Lifting Weights Few Minutes a Day Found to Boost Heart Health

Research: Moderate Weightlifting Can Protect Your Heart

A study done by researchers at Iowa State University revealed that the heart can benefit from lifting weight for just a few minutes daily.

Weightlifting

Weightlifting

The research published in the journal Medicine and Science in Sports and Exercise showed that resistance training done for a longer duration does not necessarily offer more benefits to the heart. It revealed that lifting weights for a little over 30 minutes a week can cut the risk for heart attack or stroke by up to 70 percent.

Many people who know about the benefits of resistance training fail to engage in it. They find it less easy to do or include in their daily schedule, compared a cardio activity such as running. Besides, most people only have access to weight machines if they have a gym membership.

Findings from the study revealed that weightlifting does not need to be a difficult, draining exercise to be beneficial. People can still enjoy its benefits if they do not have weight machines by engaging in other forms of resistance training, the researchers said.

“People may think they need to spend a lot of time lifting weights, but just two sets of bench presses that take less than 5 minutes could be effective,” researcher DC (Duck-chul) Lee said.

The associated professor of kinesiology explained that muscles do not know the difference between lifting a dumbbell and just carrying something heavy. Increase in resistance is all that matters.

The lower risk of cardiovascular disease that weightlifting promotes also does not depend on aerobic activity, according to the study. In other words, it is not compulsory that you engage in walking, running or another aerobic activity to get the benefit.

Enhances your heart and health

Most research have focused on the ability of weightlifting to promote benefits such as improved physical function and better bone health. Lee and his team found that it can also be useful for enhancing heart health, among other benefits.

The researchers evaluated the data of roughly 13,000 adult subjects in the Aerobics Center Longitudinal Study. They used the data to assess three health outcomes.

Among the outcomes were cardiovascular events – for example, heart attack or stroke – that did not lead to death. The others were cardiovascular events that included death and any type of death.

Lee and his colleagues found that weightlifting reduced the risk for all three health outcomes among subjects.

They also examined the relationship that resistance exercise has with diabetes and hypercholesterolemia (high cholesterol). Weightlifting reduced the risk for the two disorders.

It does not have to take much time

What some people might find more exciting about the study is the conclusion that doing resistance exercise for just a few minutes each day could be all that is needed.

Researchers found that people who engaged in resistance exercise for less than an hour each week reduced their risk of having metabolic syndrome by 29 percent, compared to those who had no resistance exercise. This group of conditions increases a person’s risk of having heart disease, stroke, and diabetes.

The risk for high blood cholesterol was also lower by 32 percent among the subjects who did resistance training.

The observed benefits in the studies were not subject to aerobic exercise. Weight training alone was all that was needed.

Lee noted that muscles are what help the body to burn calories. Resistance training helps to build muscles, with this helping to promote a variety of benefits.

“If you build muscle, even if you’re not aerobically active, you burn more energy because you have more muscle,” he explained.

The metabolic effects which weightlifting promotes can help to check obesity and several other health disorders.

====

▶ DIRECTIONS:
1) In the article on weightlifting and heart health, by what percentage did less than an hour of resistance exercise each week lower the risk of metabolic syndrome?
2) Transcribe the part of the article on weightlifting and heart health starting with "It does not" and going on through "that was needed.".

(Stored items)

====

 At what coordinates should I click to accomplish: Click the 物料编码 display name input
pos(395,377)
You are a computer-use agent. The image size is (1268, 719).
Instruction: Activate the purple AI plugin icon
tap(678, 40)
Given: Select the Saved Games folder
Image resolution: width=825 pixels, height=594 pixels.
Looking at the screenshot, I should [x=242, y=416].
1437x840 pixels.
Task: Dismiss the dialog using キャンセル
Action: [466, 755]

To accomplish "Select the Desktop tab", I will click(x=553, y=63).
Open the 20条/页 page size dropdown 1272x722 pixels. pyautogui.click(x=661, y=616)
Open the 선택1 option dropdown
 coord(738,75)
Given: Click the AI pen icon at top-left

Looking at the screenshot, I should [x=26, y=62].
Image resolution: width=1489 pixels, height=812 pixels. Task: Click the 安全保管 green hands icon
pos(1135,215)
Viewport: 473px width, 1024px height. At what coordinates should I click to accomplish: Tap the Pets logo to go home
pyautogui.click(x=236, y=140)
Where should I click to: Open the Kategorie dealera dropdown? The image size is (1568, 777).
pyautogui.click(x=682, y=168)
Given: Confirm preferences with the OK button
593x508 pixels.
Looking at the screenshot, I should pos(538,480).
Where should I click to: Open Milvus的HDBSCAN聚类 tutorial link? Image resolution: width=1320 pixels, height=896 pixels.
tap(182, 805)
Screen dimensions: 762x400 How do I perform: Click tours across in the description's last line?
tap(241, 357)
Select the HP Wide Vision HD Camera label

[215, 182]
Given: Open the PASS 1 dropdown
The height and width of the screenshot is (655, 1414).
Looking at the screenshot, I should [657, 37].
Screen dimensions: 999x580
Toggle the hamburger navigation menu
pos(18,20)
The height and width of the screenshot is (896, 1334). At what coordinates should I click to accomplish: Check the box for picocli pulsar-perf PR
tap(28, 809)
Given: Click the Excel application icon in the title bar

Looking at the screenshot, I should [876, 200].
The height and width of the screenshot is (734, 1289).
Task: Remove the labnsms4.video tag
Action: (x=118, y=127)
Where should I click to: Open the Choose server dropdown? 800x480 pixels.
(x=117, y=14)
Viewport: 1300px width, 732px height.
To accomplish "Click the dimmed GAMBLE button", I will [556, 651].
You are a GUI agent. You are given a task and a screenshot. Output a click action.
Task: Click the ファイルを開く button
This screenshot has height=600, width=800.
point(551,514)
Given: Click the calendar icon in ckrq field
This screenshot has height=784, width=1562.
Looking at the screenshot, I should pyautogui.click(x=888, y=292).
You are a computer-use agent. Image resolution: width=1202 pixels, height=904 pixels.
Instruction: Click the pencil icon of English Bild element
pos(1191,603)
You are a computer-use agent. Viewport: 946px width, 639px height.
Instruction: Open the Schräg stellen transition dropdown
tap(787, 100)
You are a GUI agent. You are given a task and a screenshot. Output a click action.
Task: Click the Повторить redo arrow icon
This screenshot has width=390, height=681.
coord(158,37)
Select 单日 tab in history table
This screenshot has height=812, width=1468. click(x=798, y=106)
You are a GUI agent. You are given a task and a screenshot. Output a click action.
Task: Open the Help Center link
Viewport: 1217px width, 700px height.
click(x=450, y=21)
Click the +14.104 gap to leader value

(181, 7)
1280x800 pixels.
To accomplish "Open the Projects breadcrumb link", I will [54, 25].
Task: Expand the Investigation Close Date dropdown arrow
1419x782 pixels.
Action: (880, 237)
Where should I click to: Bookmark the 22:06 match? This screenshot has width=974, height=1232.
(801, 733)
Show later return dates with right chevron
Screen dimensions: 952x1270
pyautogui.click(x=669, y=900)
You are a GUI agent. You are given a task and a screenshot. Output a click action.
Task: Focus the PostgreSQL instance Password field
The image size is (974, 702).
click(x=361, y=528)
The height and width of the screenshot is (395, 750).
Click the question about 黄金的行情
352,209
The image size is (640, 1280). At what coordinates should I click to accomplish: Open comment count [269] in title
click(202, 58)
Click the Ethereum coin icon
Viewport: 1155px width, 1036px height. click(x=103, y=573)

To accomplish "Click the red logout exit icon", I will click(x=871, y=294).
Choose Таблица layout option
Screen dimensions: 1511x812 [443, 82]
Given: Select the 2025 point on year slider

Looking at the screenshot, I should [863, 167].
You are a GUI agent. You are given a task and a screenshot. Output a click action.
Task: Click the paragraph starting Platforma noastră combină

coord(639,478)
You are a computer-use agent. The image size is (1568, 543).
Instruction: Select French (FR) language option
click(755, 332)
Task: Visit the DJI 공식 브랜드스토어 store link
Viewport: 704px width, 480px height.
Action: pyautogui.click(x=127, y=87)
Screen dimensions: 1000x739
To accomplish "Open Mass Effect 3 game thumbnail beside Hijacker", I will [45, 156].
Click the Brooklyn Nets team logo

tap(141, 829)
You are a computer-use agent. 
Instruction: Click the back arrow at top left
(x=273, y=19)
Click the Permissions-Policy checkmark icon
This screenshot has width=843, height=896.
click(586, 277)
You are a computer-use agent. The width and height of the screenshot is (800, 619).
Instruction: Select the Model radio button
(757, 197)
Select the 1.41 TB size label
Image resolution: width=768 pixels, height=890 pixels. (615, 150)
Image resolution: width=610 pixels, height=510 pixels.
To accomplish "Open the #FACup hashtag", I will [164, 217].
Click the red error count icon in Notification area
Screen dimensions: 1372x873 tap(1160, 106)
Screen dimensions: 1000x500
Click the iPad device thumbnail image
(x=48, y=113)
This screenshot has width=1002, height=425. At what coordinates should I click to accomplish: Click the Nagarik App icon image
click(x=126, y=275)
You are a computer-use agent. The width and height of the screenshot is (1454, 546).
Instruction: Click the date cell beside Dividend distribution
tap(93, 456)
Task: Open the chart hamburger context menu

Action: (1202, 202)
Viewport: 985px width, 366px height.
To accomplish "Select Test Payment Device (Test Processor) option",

====

▶ ANSWERS FOR THE EXERCISE:
1) By 29 percent, compared to those who did no resistance exercise.

2)
It does not have to take much time

What some people might find more exciting about the study is the conclusion that doing resistance exercise for just a few minutes each day could be all that is needed.

Researchers found that people who engaged in resistance exercise for less than an hour each week reduced their risk of having metabolic syndrome by 29 percent, compared to those who had no resistance exercise. This group of conditions increases a person’s risk of having heart disease, stroke, and diabetes.

The risk for high blood cholesterol was also lower by 32 percent among the subjects who did resistance training.

The observed benefits in the studies were not subject to aerobic exercise. Weight training alone was all that was needed.